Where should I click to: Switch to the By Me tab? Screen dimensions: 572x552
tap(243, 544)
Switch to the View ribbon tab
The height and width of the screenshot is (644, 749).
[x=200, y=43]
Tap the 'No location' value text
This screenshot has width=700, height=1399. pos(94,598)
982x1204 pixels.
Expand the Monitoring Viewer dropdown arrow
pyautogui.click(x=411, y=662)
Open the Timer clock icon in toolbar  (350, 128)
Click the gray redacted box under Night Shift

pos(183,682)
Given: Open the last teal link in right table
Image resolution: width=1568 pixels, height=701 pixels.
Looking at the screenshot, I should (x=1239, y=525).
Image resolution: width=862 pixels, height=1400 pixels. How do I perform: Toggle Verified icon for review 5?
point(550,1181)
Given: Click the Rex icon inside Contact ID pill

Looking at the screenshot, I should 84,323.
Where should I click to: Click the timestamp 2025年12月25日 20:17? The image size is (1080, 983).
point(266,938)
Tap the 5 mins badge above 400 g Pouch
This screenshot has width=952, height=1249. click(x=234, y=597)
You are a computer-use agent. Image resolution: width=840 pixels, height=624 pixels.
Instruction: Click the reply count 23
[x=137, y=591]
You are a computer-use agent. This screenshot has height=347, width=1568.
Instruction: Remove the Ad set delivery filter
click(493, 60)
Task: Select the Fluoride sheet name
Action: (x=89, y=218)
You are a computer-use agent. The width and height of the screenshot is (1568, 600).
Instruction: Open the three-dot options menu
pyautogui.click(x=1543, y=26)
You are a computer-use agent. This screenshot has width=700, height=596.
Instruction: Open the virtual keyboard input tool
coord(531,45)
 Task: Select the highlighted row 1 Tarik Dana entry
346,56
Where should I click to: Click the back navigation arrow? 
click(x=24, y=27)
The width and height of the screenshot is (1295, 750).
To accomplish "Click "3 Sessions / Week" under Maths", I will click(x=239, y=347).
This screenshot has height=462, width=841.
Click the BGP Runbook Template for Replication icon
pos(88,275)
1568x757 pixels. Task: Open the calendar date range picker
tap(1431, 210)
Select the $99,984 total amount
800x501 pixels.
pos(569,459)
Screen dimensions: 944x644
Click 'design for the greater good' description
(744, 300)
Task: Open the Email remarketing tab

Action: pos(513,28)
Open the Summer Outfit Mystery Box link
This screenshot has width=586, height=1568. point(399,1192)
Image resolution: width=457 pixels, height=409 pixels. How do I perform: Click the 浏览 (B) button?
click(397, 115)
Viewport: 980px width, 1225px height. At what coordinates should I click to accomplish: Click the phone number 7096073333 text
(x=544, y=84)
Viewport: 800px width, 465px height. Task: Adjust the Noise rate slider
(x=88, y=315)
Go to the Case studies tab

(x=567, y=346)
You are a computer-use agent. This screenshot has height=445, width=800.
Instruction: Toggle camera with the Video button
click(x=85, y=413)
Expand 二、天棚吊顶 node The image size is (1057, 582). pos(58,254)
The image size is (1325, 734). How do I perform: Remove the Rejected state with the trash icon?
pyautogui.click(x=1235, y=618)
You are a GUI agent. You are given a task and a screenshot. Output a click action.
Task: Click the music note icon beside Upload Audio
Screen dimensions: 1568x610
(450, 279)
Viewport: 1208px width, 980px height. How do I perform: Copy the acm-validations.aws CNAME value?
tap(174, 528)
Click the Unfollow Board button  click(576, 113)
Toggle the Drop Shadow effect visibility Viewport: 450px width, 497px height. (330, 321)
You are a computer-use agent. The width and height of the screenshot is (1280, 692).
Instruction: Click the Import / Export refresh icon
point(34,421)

WHAT THE TASK ASKS:
Your response should contain each line of the entries above that holds the string "computer".

SOLVED EXERCISE:
You are a computer-use agent. Image resolution: width=840 pixels, height=624 pixels.
You are a computer-use agent. This screenshot has height=347, width=1568.
You are a computer-use agent. The width and height of the screenshot is (1568, 600).
You are a computer-use agent. This screenshot has width=700, height=596.
You are a computer-use agent. This screenshot has height=445, width=800.
You are a computer-use agent. The width and height of the screenshot is (1280, 692).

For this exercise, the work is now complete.